■ Text for analysis:
- Opening Delimiter -
- Education: Brooklyn College; University of Michigan;
- Scientific career
- Fields: Philosophy;
- Workplaces: Scripps College;

= Rivka Weinberg =

American philosopher

Rivka Weinberg is an American philosopher. She is a professor of philosophy at Scripps College. She specializes in bioethics, the ethics of procreation, and the metaphysics of birth, death, and existence.

==Career==
Weinberg attended Brooklyn College, where she earned a BA degree. She then graduated with a PhD from the University of Michigan.

In 2016, Weinberg published the book The Risk of a Lifetime: How, When, and Why Procreation May Be Permissible. In The Risk of a Lifetime, Weinberg studies the ethics of human procreation, focusing not on common ethical topics in procreation such as abortion rights but rather on the problem of when it can be justified to create a human being. The book is therefore motivated by the question of how to judge the value of being a person against the value of never existing at all. Weinberg takes as a starting point a perspective that has been called pessimistic: the notion that life is inherently bad, with many attendant risks, and that the decision to procreate must be weighed against these risks. Building on a Rawlsian theory of justice and responding to the nonidentity problem of philosophers like Derek Parfit, Weinberg argues that procreation can only be justified under two conditions: a person who chooses to procreate must have the intention to nurture and care for their child once it is born, and they must believe that the risk they impose on their future child by creating it would be rational for them to accept as a pre-condition of their own birth in exchange for the opportunity to then procreate. This latter constraint is drawn from the contractualism of John Rawls and the moral philosophy of Immanuel Kant. Weinberg makes an analogy between these requirements and the risk-management requirements that are placed on people who handle hazardous materials like uranium; in the case of procreation ethics, the hazardous materials that can plausibly bring harm to others are human gametes.
- Closing Delimiter -
■ Supplied material:
- Opening Delimiter -
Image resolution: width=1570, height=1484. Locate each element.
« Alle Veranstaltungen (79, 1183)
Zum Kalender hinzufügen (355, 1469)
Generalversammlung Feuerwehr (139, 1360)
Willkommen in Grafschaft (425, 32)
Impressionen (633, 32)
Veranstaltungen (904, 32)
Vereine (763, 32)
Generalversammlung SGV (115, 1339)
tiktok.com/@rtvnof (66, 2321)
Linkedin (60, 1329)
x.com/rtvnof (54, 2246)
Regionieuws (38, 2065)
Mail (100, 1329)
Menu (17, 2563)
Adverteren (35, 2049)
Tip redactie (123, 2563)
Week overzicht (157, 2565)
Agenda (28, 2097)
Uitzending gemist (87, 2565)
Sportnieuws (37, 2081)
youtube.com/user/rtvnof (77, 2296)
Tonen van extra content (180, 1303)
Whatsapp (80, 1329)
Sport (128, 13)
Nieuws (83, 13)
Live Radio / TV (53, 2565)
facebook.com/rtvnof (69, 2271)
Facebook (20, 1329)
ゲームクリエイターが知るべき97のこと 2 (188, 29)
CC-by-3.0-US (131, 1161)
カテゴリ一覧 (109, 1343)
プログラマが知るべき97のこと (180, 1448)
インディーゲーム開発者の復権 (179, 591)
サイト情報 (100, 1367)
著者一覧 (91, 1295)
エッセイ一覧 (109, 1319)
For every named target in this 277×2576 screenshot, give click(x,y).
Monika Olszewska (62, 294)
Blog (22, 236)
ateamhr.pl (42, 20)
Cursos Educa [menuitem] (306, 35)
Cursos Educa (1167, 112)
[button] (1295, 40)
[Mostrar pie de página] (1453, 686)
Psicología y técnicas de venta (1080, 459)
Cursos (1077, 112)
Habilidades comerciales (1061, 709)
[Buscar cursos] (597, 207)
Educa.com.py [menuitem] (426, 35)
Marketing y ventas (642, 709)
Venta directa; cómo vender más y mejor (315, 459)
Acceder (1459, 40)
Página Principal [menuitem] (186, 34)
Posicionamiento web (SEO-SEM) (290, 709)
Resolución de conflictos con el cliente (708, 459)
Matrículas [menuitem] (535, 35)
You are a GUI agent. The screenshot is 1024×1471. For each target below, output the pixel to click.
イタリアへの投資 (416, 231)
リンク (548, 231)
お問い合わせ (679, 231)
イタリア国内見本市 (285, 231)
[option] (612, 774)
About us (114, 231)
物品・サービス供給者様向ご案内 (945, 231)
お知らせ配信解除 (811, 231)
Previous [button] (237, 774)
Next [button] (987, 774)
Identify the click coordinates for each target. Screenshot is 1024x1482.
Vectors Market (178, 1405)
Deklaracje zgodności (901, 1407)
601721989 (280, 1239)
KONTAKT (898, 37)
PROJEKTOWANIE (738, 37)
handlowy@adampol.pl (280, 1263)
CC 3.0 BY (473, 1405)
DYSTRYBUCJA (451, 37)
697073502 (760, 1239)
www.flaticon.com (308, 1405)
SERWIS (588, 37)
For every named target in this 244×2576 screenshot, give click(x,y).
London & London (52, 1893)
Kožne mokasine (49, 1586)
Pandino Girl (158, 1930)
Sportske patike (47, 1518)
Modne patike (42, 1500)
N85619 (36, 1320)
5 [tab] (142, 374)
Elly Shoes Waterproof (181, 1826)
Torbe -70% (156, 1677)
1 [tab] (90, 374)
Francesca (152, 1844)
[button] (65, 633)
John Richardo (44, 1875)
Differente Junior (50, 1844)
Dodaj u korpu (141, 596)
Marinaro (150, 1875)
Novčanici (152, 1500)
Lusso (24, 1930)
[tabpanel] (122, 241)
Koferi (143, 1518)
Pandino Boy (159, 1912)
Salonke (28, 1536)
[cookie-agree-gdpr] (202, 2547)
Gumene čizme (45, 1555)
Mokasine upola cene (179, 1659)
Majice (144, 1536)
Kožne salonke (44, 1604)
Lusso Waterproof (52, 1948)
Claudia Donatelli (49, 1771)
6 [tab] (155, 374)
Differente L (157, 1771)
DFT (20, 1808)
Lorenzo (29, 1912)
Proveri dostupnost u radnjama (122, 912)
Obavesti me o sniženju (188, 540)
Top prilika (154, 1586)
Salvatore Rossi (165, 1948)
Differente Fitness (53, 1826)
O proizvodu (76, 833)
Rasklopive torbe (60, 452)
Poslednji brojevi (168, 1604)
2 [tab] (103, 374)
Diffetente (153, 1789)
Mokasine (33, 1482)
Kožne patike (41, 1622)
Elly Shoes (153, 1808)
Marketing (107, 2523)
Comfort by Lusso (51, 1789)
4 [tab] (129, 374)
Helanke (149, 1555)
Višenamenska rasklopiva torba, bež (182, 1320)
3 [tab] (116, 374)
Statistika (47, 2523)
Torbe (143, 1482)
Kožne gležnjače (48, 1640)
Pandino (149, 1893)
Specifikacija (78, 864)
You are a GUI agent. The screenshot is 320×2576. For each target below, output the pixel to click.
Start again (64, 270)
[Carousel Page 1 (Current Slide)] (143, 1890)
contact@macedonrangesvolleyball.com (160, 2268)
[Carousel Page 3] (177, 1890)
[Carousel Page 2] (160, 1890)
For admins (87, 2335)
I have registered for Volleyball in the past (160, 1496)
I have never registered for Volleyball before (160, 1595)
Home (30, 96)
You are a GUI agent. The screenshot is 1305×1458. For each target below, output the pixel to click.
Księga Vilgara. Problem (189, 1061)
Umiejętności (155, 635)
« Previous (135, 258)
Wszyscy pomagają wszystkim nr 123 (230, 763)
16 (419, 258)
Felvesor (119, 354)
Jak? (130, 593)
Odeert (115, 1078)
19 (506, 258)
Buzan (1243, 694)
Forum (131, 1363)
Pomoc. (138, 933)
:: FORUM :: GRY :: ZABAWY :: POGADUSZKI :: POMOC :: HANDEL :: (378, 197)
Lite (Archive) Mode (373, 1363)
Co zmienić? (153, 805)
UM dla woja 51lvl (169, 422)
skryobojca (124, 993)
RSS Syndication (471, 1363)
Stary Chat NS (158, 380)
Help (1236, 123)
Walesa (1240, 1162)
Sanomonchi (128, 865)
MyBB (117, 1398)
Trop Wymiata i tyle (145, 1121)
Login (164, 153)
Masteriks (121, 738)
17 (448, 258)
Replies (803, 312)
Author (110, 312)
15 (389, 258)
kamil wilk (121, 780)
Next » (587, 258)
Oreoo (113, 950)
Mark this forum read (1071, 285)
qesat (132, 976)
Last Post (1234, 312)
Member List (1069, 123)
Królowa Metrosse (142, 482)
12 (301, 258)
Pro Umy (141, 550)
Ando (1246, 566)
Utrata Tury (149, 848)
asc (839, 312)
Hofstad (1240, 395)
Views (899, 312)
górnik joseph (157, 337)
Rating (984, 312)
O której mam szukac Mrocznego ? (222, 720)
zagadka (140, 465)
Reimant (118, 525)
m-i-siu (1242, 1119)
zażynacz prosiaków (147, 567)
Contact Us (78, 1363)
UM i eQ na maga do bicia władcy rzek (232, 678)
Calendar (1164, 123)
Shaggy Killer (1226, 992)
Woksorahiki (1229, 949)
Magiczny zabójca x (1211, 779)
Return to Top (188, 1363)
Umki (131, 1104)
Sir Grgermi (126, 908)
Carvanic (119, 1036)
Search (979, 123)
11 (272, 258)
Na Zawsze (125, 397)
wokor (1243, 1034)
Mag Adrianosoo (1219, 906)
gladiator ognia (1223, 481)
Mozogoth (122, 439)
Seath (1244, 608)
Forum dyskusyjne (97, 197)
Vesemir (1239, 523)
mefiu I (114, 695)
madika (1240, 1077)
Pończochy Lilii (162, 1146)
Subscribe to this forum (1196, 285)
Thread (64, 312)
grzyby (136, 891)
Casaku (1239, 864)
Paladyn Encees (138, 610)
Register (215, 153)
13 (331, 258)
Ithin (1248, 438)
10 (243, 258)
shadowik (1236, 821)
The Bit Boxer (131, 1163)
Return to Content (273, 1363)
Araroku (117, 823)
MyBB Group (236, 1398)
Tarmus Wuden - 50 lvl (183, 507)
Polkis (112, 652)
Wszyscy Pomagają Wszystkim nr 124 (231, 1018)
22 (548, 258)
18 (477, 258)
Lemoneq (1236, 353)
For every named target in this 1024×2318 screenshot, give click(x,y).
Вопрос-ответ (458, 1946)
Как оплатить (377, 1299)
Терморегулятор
- Closing Delimiter -
■ Tasks and exercises:
1. In the article on Rivka Weinberg, what does the passage starting at "Rivka Weinberg is" and ending at "death, and existence." become once "bioethics" is replaced with "medical ethics"?
2. In the article on Rivka Weinberg, how would you say "She is a professor of philosophy at Scripps College." in Spanish?
3. According to the article on Rivka Weinberg, in what year did she publish The Risk of a Lifetime?

■ Answers to the tasks:
1.
Rivka Weinberg is an American philosopher. She is a professor of philosophy at Scripps College. She specializes in medical ethics, the ethics of procreation, and the metaphysics of birth, death, and existence.

2. Es profesora de filosofía en Scripps College.

3. 2016